Another piece of the puzzle, the environmental assessment guidelines, have recently been developed. These are what the power company will use to create their environmental impact statement.
"We're very happy that the guidelines have been finalized because that tells us what the environmental impact statement has to contain," said Dave Conway, BC Hydro's community relations manager for the Site C project.
"An initial draft of the guidelines was developed by the proponent, BC Hydro, and then reviewed by a working group comprised of representatives of federal, provincial and territorial government agencies (including those of B.C., Alberta and the Northwest Territories), Aboriginal groups and local governments," said Lucille Jamault, spokesperson for the Canadian Environmental Assessment Agency by email.
"The proponent provided detailed responses to all working group comments, and these comments and responses were considered by the agency and the BC EAO (British Columbia Environmental Assessment Office) in amending the guidelines," Jamault continued.

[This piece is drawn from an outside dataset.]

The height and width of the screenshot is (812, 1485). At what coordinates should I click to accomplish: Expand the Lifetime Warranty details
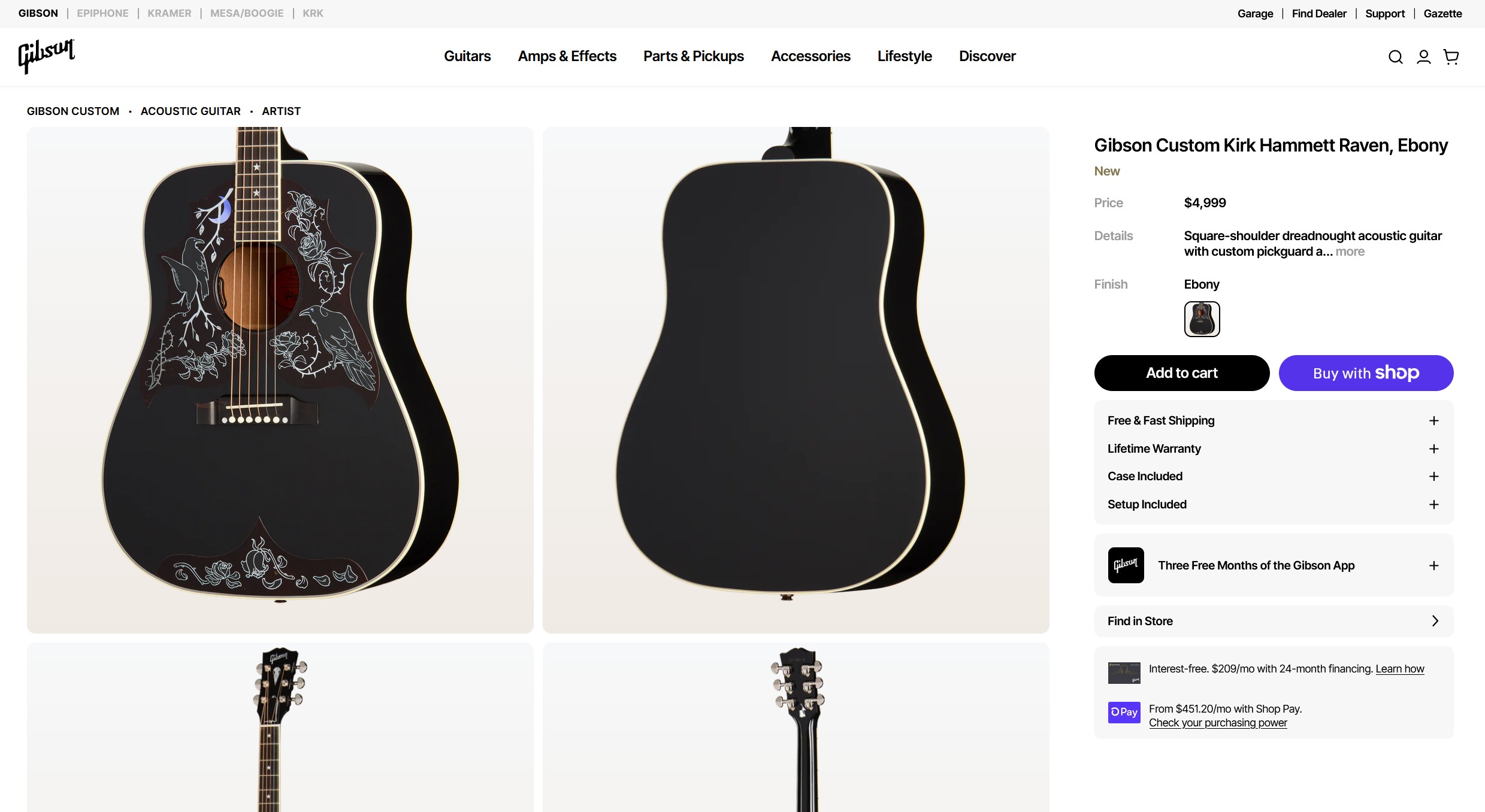pos(1433,449)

From April 17 to June 1 of this year, the guidelines were available for public comment. There were public commenting sessions throughout the Peace Region at that time.

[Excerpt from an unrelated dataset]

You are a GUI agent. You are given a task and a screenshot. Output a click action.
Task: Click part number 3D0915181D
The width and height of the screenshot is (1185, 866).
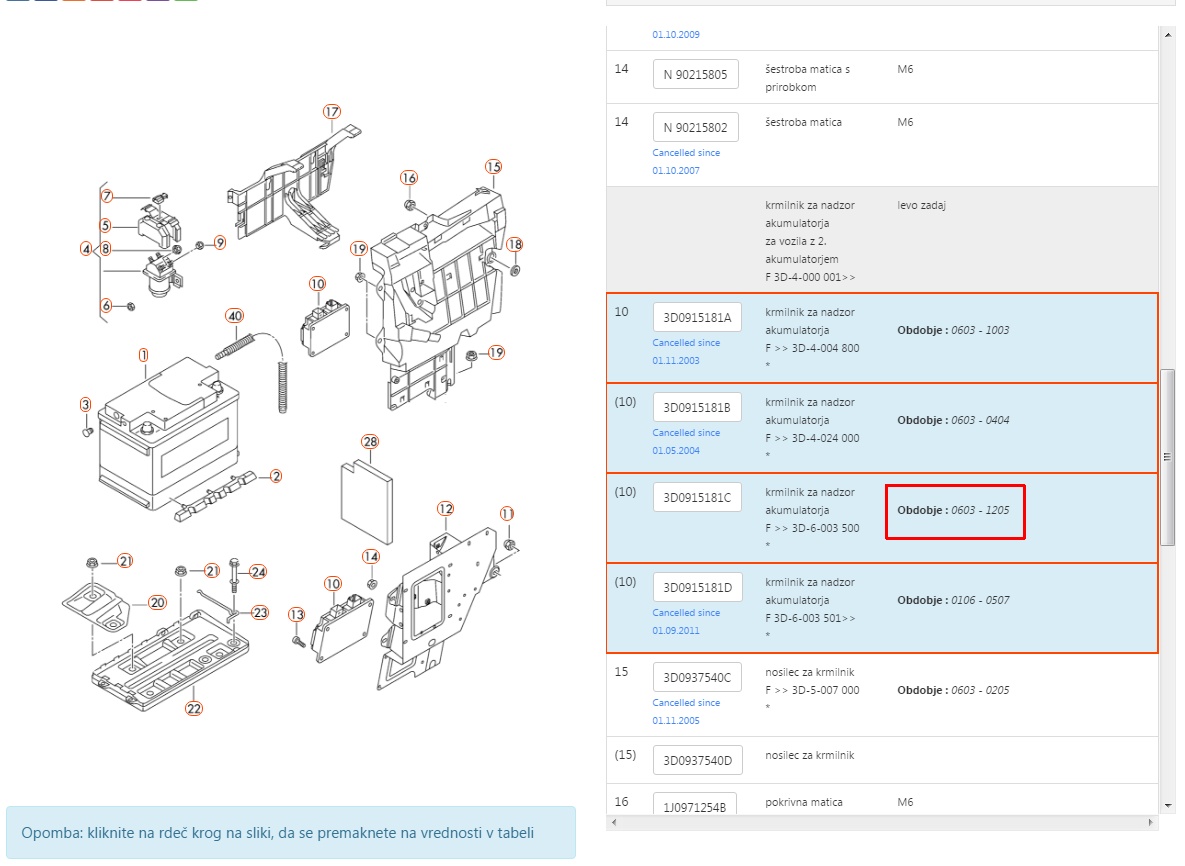click(x=697, y=587)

She noted that the public's input impacted the "presentation and organization" of the environmental impact statement, "alternatives to and alternative means of carrying out the project, effects assessment methodology, including spatial boundaries of the assessment" and "information on existing hydroelectric facilities on the Peace River."
Jamault said the guidelines were revised by the agency and the BC EAO, and approved by the federal Minister of Environment and the executive director of the BC EAO, then subsequently issued to BC Hydro.
She noted that all comments were given "full and fair consideration."
"It was not possible to accept all of the proposed revisions that were received from various parties participating in the process as many different considerations needed to be balanced," she said.
The guidelines were issued to BC Hydro on Sept. 7.
"We're glad that they have been finalized and we're able to have what is expected of us by the regulators in the environmental impact statement," said Conway.
BC Hydro will be hosting a string of open houses and stakeholders meetings regarding the Site C dam project in the Peace Region.
These consultations are to answer questions and receive feedback from the public.
There were nearly 21 people who attended the open house in Dawson Creek last night, and not a single protester made an appearance during the evening. The afternoon stakeholder meeting saw 25 people come through.
If the project goes through, Ken Boon stands to lose much of his land, and he and his wife have been fighting this project since its onset.
Esther Peterson said she also stands to lose her farmland.
"We're the closest to the project," she said. "We'll be losing our hay land, our hay shed and our buildings if this project goes through.
"I'll be losing my whole farm," she continued.
She said they've been farming since 1970, and she's one of five or six farms that will be losing their land.
Boon and Peterson were two of many protesters in Fort St. John.
Conway appeared surprised there were no protesters in Dawson Creek last night; however, protest numbers have fluctuated.
"Over the course of the last five years, there's been protests," he said. "It really has varied over that period of time."
He said he's not sure why that may be.
"I think what's important though is that they're always welcome," said Conway. "We're always looking for that input.
"They have a right to a peaceful protest and we respect their right and we'll continue to do that," he continued.
The information being gathered by BC Hydro this week is one of the steps required in order for the assessment to be complete.
Jamault noted that BC Hydro is to prepare the environmental impact statement "in accordance" with these guidelines and subsequently submit it to the agency and to the environmental assessment office.
"The agency and the EAO will make the EIS (environmental impact statement) available for a public comment period of 60 days," she said.
Once that is complete the agency and the EAO will decide with the statement is "satisfactory to them."
Once that has been determined, the federal and provincial ministers will establish a joint review panel, who will then conduct the environmental assessment, "which includes holding a public hearing followed by the submission of their report to the provincial and federal governments."
Jamault said the timeline for the joint review panel is 225 days from the time they receive the environmental impact statement from BC Hydro.
Conway said BC Hydro plans to submit their environmental impact statement early in 2013.